A saída estratégica de nossa situação seria a incorporação produtiva da força de trabalho disponível, com todo respaldo do direito, por meio de uma expansão sustentável do assalariamento. Mas nenhum dos dois principais ciclos de crescimento pós-Juscelino atingiram esse ponto de mudança qualitativa: o “milagre” da ditadura foi uma tragédia social, e a política de “pleno emprego” desempenhada pelos governos petistas não foi suficientemente robusta do ponto de vista da qualidade do emprego e de sua duração. Ainda assim, este último ciclo deu bases materiais ao discurso pró-teologia da prosperidade (aliás, onde foram parar os ideólogos da “nova classe média”?).

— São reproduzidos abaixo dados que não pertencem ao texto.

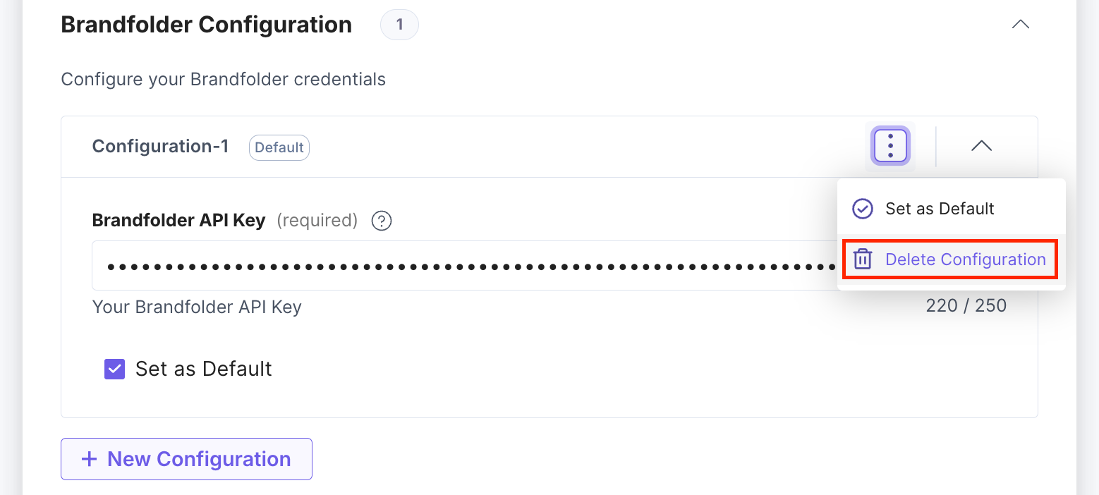Create a New Configuration
The height and width of the screenshot is (495, 1099).
coord(186,459)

A integração dialética entre o arcaico e o moderno explicam a reprodução de nossa formação truncada e os limites da agenda neocepalina-neodesenvolvimentista contemporânea.8 Mas não vamos nos ater a isso aqui. Importa apenas observar que em tais condições, a expectativa do emprego formal é muito reduzida e o sentido atribuído ao trabalho deve ter particularidades em comparação com o centro do capitalismo. A noção de “vocação”, por exemplo, registrada por Weber como ideia-chave para formação de uma ética do trabalho entre os puritanos séculos atrás, é imaginável/provável como valor demograficamente relevante no Brasil? De que maneira o trabalho ad majorem Dei gloriam se combina ao trabalho como necessidade de sobrevivência? O pano de fundo dos discursos, crenças e práticas religiosas sobre trabalho e atividade econômica (incluindo aí a teologia da prosperidade) é o da escassez. A experiência geral é, não a da “precariedade”, mas o do risco e da imprevisibilidade crônicas. Trata-se, pois, de uma forte insegurança existencial — para além da violência urbana, chave na qual a segurança é abordada, importa perceber a demanda de todos nós que é a de nos sentirmos economicamente seguros, psicologicamente/afetivamente etc. Não estar ameaçado, seja pelo crime ou pela falta de dinheiro ou qualquer outra coisa, é algo indispensável para uma vida feliz. Sua formulação como bandeira programática não é explícita, mas sim, as pessoas querem se sentir seguras.
O desafio permanece o mesmo: compreender a correspondência entre crenças e práticas e a elaboração/reprodução de sentidos. No caso da teologia da prosperidade, parece-me que ainda está em aberto o entendimento da crença no direito à prosperidade; as expressões de comportamento ritual/ “pensamento mágico”; a intensificação de esforços individuais; a ativação teológica ad hoc de categorias e ideias pelos agentes e os valores políticos em operação. Talvez esse acúmulo nos ajude a entender melhor como economia e religião se articulam no Brasil.